■ DATA LISTING ■
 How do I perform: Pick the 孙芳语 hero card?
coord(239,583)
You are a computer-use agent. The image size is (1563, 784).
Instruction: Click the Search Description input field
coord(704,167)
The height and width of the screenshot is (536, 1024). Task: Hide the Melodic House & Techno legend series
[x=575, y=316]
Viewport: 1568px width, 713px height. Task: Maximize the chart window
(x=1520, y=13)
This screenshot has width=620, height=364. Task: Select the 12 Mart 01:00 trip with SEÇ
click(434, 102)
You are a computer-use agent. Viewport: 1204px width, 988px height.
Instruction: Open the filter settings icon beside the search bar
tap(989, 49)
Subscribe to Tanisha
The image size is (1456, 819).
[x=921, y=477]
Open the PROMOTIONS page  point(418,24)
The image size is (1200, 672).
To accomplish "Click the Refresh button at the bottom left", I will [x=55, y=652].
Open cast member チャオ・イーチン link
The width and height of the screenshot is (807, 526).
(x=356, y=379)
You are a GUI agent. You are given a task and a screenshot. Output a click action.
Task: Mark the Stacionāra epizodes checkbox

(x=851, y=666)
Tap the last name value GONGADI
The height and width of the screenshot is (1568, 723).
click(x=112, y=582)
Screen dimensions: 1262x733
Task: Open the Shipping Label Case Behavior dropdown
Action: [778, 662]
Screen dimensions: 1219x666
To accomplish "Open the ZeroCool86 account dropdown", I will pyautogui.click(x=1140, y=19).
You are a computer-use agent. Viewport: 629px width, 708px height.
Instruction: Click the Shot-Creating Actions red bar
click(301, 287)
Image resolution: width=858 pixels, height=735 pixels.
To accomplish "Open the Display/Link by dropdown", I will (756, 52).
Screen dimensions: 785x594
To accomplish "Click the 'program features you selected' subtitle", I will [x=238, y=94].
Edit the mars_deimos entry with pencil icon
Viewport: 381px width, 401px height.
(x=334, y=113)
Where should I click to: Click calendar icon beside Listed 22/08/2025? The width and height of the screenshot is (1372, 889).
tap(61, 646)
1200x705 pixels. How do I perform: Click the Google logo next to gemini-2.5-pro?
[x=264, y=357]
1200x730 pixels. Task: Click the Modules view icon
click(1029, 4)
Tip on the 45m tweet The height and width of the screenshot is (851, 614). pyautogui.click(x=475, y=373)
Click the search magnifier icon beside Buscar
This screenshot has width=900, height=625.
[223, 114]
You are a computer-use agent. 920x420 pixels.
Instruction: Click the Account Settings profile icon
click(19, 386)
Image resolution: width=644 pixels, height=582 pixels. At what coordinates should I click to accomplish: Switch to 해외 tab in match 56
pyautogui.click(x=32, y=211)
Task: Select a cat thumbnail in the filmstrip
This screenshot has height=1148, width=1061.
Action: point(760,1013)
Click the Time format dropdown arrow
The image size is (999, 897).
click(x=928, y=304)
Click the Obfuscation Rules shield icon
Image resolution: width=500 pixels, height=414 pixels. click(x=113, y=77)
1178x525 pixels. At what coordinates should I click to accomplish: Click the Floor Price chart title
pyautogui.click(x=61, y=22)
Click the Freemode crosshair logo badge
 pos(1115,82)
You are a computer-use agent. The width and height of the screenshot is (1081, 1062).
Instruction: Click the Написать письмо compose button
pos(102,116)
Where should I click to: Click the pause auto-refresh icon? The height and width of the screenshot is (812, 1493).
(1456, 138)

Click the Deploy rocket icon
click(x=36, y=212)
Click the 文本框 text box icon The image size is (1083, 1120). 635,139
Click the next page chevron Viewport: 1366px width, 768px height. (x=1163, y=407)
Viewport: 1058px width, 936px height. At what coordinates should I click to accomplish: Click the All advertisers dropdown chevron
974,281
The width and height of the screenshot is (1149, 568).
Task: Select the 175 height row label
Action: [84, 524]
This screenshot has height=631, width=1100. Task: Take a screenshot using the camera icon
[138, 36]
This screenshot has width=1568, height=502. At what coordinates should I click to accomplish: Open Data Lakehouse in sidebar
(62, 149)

■ WHAT YOU HAVE TO DO ■
Copy every line of the records above verbatim.

■ SOLVED PROBLEM ■
 How do I perform: Pick the 孙芳语 hero card?
coord(239,583)
You are a computer-use agent. The image size is (1563, 784).
Instruction: Click the Search Description input field
coord(704,167)
The height and width of the screenshot is (536, 1024). Task: Hide the Melodic House & Techno legend series
[x=575, y=316]
Viewport: 1568px width, 713px height. Task: Maximize the chart window
(x=1520, y=13)
This screenshot has width=620, height=364. Task: Select the 12 Mart 01:00 trip with SEÇ
click(434, 102)
You are a computer-use agent. Viewport: 1204px width, 988px height.
Instruction: Open the filter settings icon beside the search bar
tap(989, 49)
Subscribe to Tanisha
The image size is (1456, 819).
[x=921, y=477]
Open the PROMOTIONS page  point(418,24)
The image size is (1200, 672).
To accomplish "Click the Refresh button at the bottom left", I will [x=55, y=652].
Open cast member チャオ・イーチン link
The width and height of the screenshot is (807, 526).
(x=356, y=379)
You are a GUI agent. You are given a task and a screenshot. Output a click action.
Task: Mark the Stacionāra epizodes checkbox

(x=851, y=666)
Tap the last name value GONGADI
The height and width of the screenshot is (1568, 723).
click(x=112, y=582)
Screen dimensions: 1262x733
Task: Open the Shipping Label Case Behavior dropdown
Action: [778, 662]
Screen dimensions: 1219x666
To accomplish "Open the ZeroCool86 account dropdown", I will pyautogui.click(x=1140, y=19).
You are a computer-use agent. Viewport: 629px width, 708px height.
Instruction: Click the Shot-Creating Actions red bar
click(301, 287)
Image resolution: width=858 pixels, height=735 pixels.
To accomplish "Open the Display/Link by dropdown", I will (756, 52).
Screen dimensions: 785x594
To accomplish "Click the 'program features you selected' subtitle", I will [x=238, y=94].
Edit the mars_deimos entry with pencil icon
Viewport: 381px width, 401px height.
(x=334, y=113)
Where should I click to: Click calendar icon beside Listed 22/08/2025? The width and height of the screenshot is (1372, 889).
tap(61, 646)
1200x705 pixels. How do I perform: Click the Google logo next to gemini-2.5-pro?
[x=264, y=357]
1200x730 pixels. Task: Click the Modules view icon
click(1029, 4)
Tip on the 45m tweet The height and width of the screenshot is (851, 614). pyautogui.click(x=475, y=373)
Click the search magnifier icon beside Buscar
This screenshot has width=900, height=625.
[223, 114]
You are a computer-use agent. 920x420 pixels.
Instruction: Click the Account Settings profile icon
click(19, 386)
Image resolution: width=644 pixels, height=582 pixels. At what coordinates should I click to accomplish: Switch to 해외 tab in match 56
pyautogui.click(x=32, y=211)
Task: Select a cat thumbnail in the filmstrip
This screenshot has height=1148, width=1061.
Action: point(760,1013)
Click the Time format dropdown arrow
The image size is (999, 897).
click(x=928, y=304)
Click the Obfuscation Rules shield icon
Image resolution: width=500 pixels, height=414 pixels. click(x=113, y=77)
1178x525 pixels. At what coordinates should I click to accomplish: Click the Floor Price chart title
pyautogui.click(x=61, y=22)
Click the Freemode crosshair logo badge
 pos(1115,82)
You are a computer-use agent. The width and height of the screenshot is (1081, 1062).
Instruction: Click the Написать письмо compose button
pos(102,116)
Where should I click to: Click the pause auto-refresh icon? The height and width of the screenshot is (812, 1493).
(1456, 138)

Click the Deploy rocket icon
click(x=36, y=212)
Click the 文本框 text box icon The image size is (1083, 1120). 635,139
Click the next page chevron Viewport: 1366px width, 768px height. (x=1163, y=407)
Viewport: 1058px width, 936px height. At what coordinates should I click to accomplish: Click the All advertisers dropdown chevron
974,281
The width and height of the screenshot is (1149, 568).
Task: Select the 175 height row label
Action: [84, 524]
This screenshot has height=631, width=1100. Task: Take a screenshot using the camera icon
[138, 36]
This screenshot has width=1568, height=502. At what coordinates should I click to accomplish: Open Data Lakehouse in sidebar
(62, 149)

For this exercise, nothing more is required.